Texte fourni:
*****

«Espèce de mytho » ! Tu me racontes des « mythos » ! Les ados ont fait entrer la mythomanie dans le langage familier pour désigner le mensonge. Mais la mythomanie ne se limite pas au simple déguisement de la vérité pour éviter une situation désagréable, obtenir quelque chose ou soigner son image. On ne parle pas ici de mensonges ordinaires, mais bel et bien d’une pathologie.
La mythomanie, c’est quoi au juste ?
Le terme est employé pour la première fois fin 19ème. Il est formé du grec ancien μῦθος (mytho) qui signifie « légende, fable, mythe » et de μανία (manie) qui désigne un goût maniaque pour quelque chose, une forme de « folie ».
C’est le psychiatre allemand Anton Delbrück qui décrit le premier le phénomène, qu’il nomme alors « pseudologia fantastica » : une propension pathologique au mensonge. Il la décrit comme une déviance, un désir compulsif d’exagérer la réalité.
C’est ensuite le psychanalyste français Ernest Dupré qui confirmera l’existence de cette pathologie, en 1905. Il la classe parmi les formes d’hystérie, car en plus de déformer la réalité, certains de ses patients allaient jusqu’à simuler des états physiques anormaux.
Aujourd’hui, on connaît encore mal la mythomanie. Cependant plusieurs rapports de psychiatres existent, décrivant le mythomane comme quelqu’un croyant à ses propres fabulations, et accumulant une succession de mensonges pouvant se répéter sur des années. Mais dans quel but ?
Pourquoi le mythomane ment-il ?
Besoin de compenser un vide existentiel, exposition à des situations stressantes voire insurmontables, le mythomane transforme une réalité qui le rend malheureux.

*****

Données fournies:

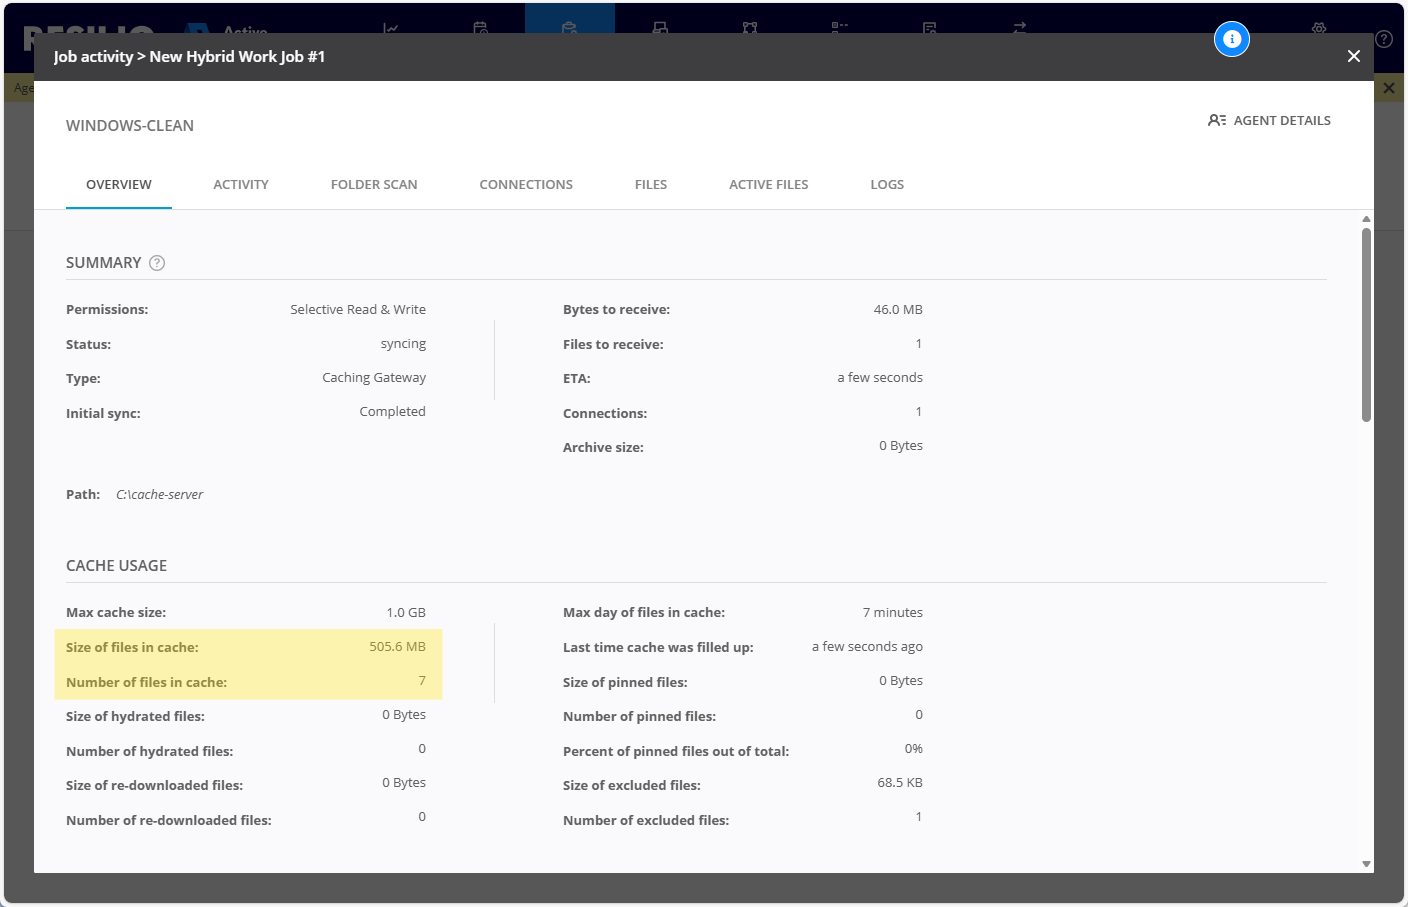Open the settings gear in top bar
1408x907 pixels.
click(1319, 28)
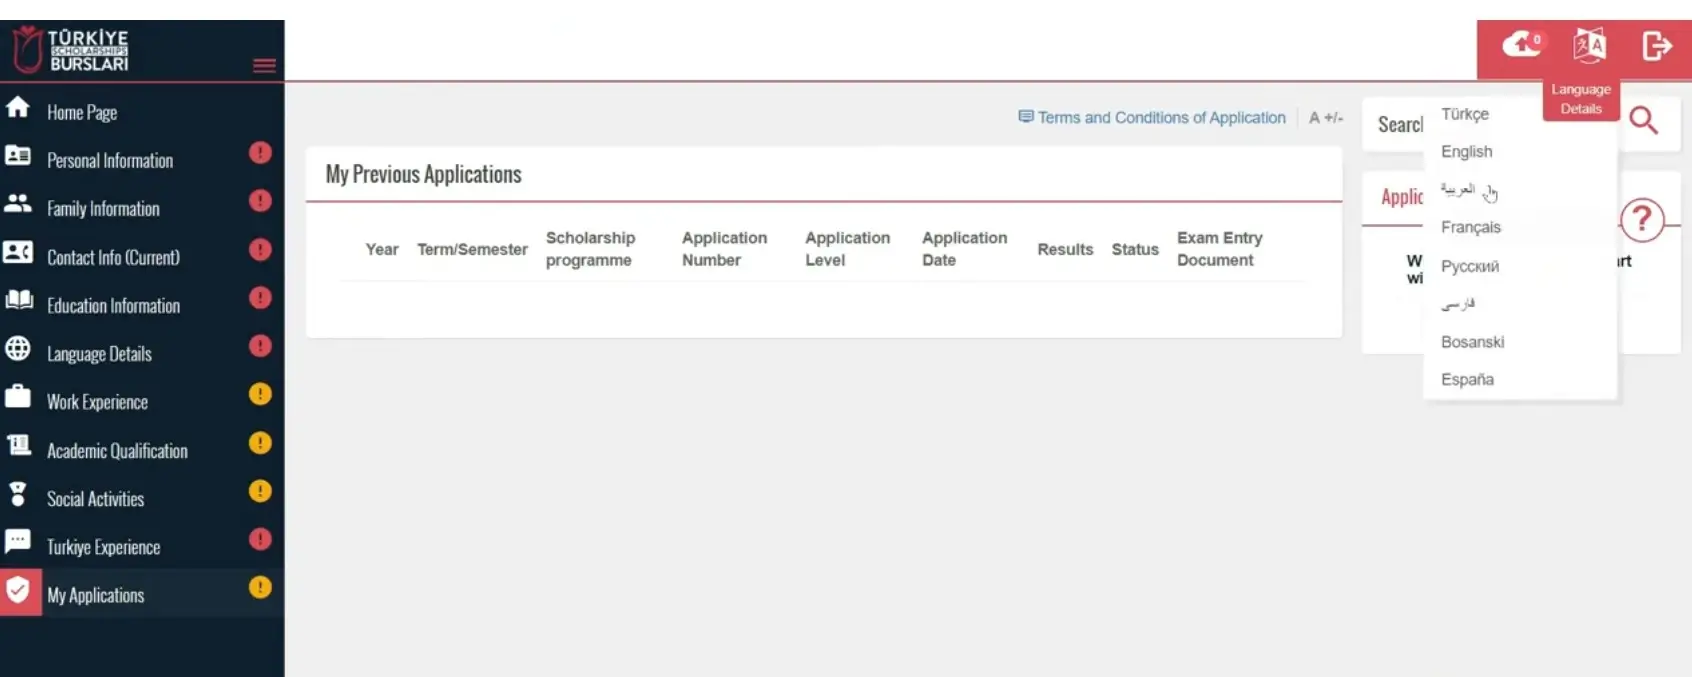
Task: Click the A +/- font size control
Action: point(1325,118)
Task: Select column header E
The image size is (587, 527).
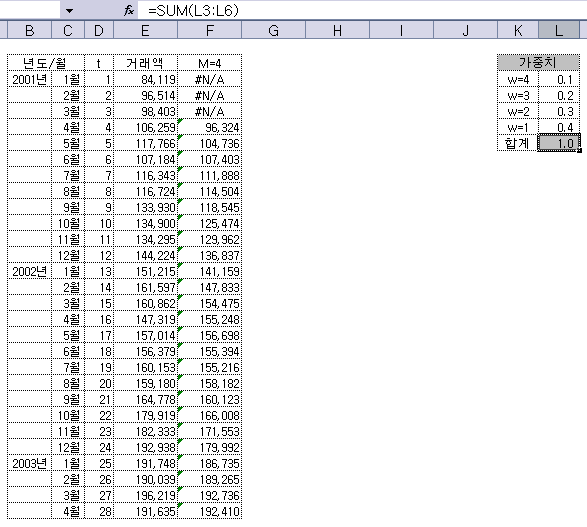Action: pyautogui.click(x=145, y=30)
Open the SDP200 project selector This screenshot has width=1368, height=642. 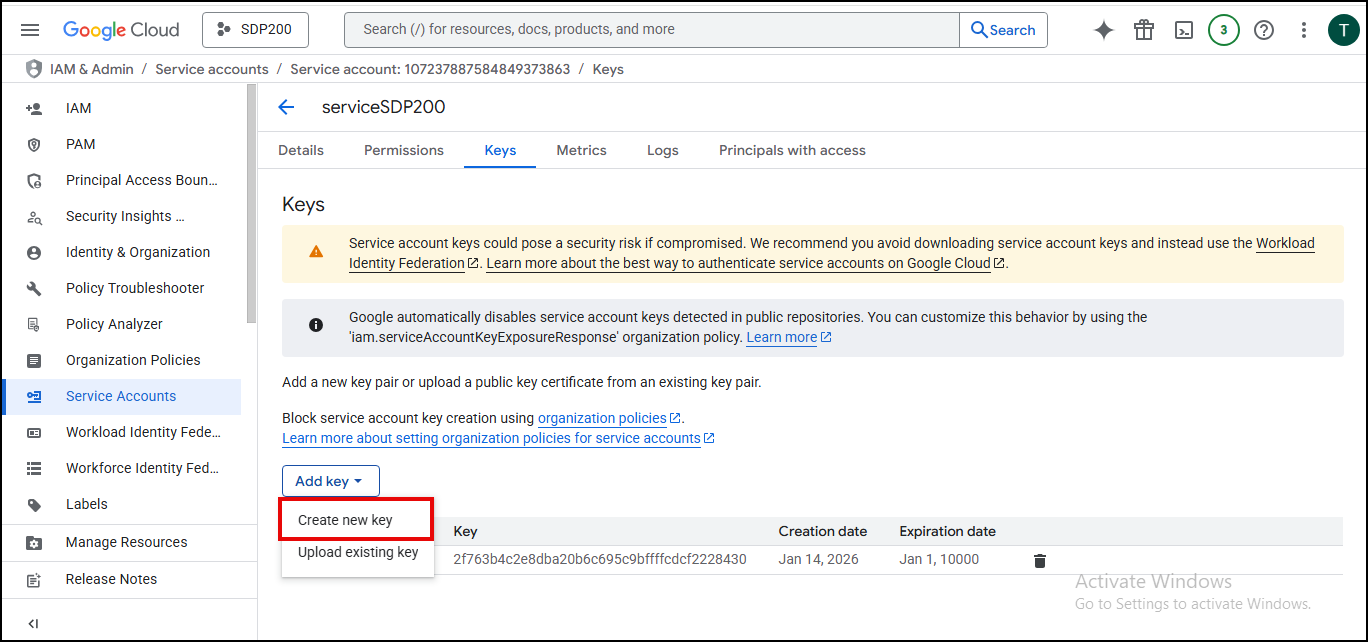[255, 30]
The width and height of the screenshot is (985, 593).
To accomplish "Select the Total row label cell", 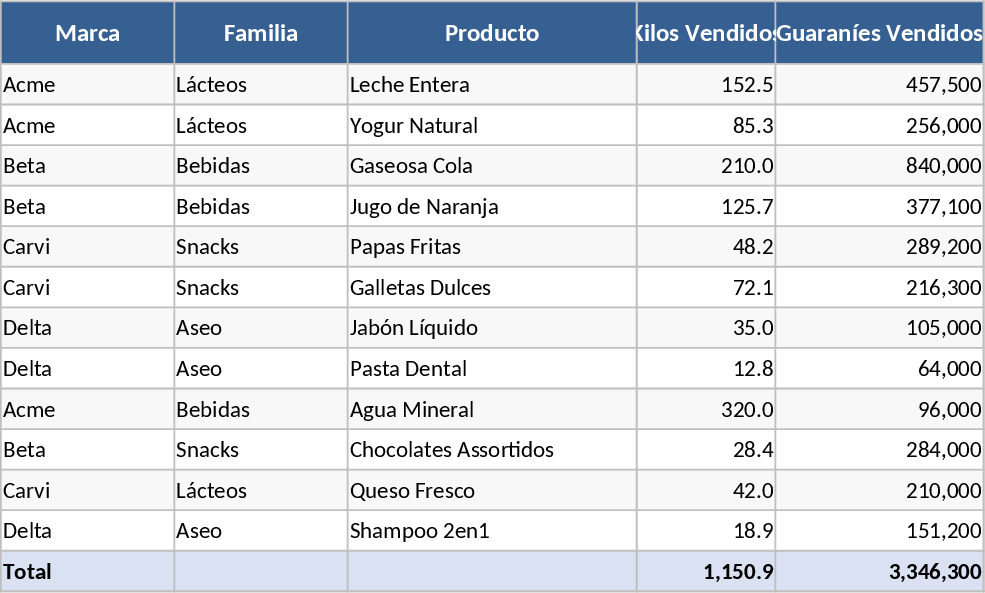I will pos(88,572).
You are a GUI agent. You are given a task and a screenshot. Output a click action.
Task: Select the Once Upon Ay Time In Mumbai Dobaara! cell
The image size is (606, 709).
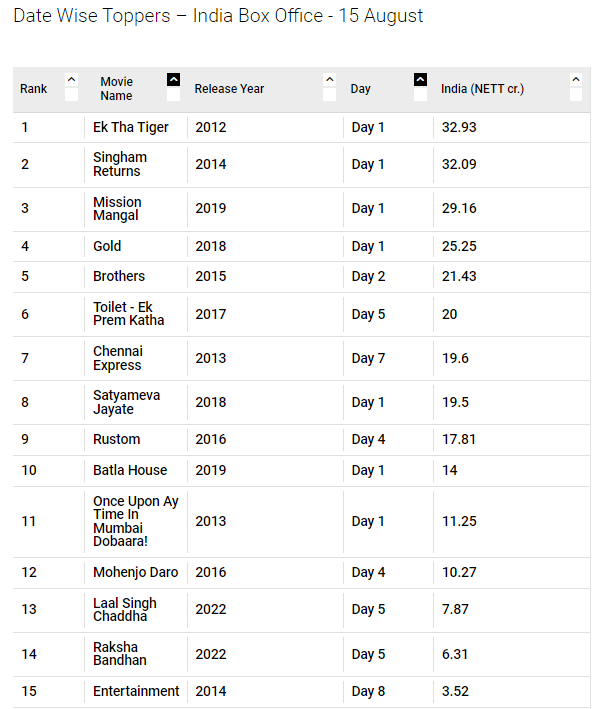coord(136,521)
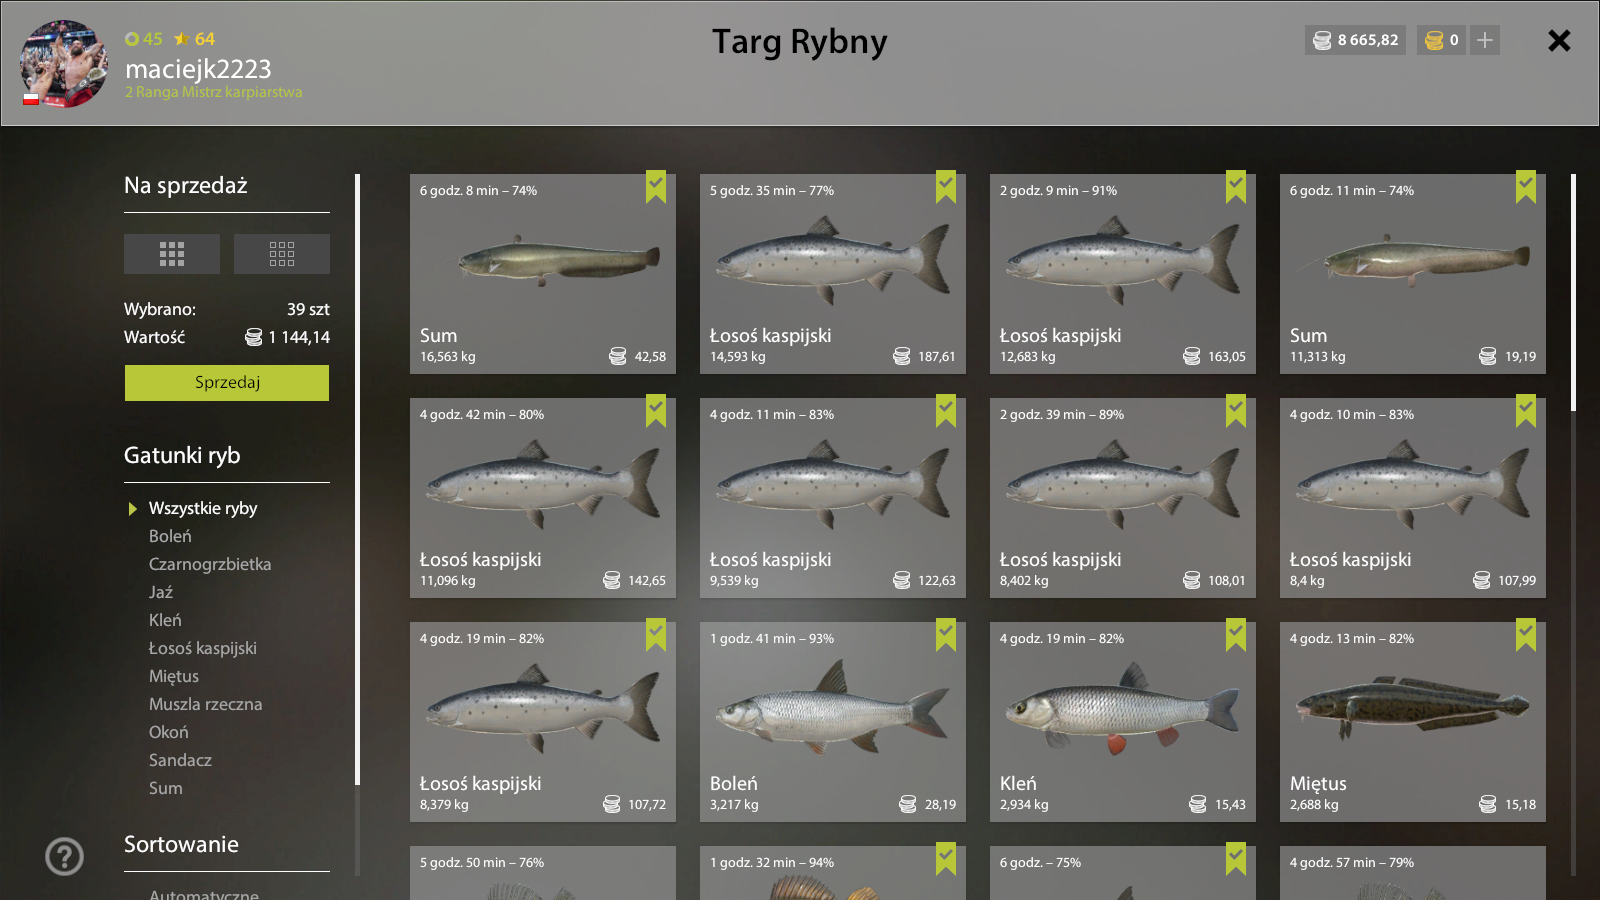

*****

Consigne A: Selon le texte sur la mythomanie, pour quelle raison Ernest Dupré range-t-il cette pathologie parmi les formes d'hystérie ? Répondez en une à trois phrases.
Consigne B: Reproduisez à l'identique le passage du texte sur la mythomanie qui commence par « C’est ensuite le » et se termine par « états physiques anormaux. ».
Les enregistrements forment un matériau à part, distinct du texte.

Corrigé A: Ernest Dupré classe la mythomanie parmi les formes d'hystérie parce que certains de ses patients ne se contentaient pas de déformer la réalité : ils allaient jusqu'à simuler des états physiques anormaux.

Corrigé B:
C’est ensuite le psychanalyste français Ernest Dupré qui confirmera l’existence de cette pathologie, en 1905. Il la classe parmi les formes d’hystérie, car en plus de déformer la réalité, certains de ses patients allaient jusqu’à simuler des états physiques anormaux.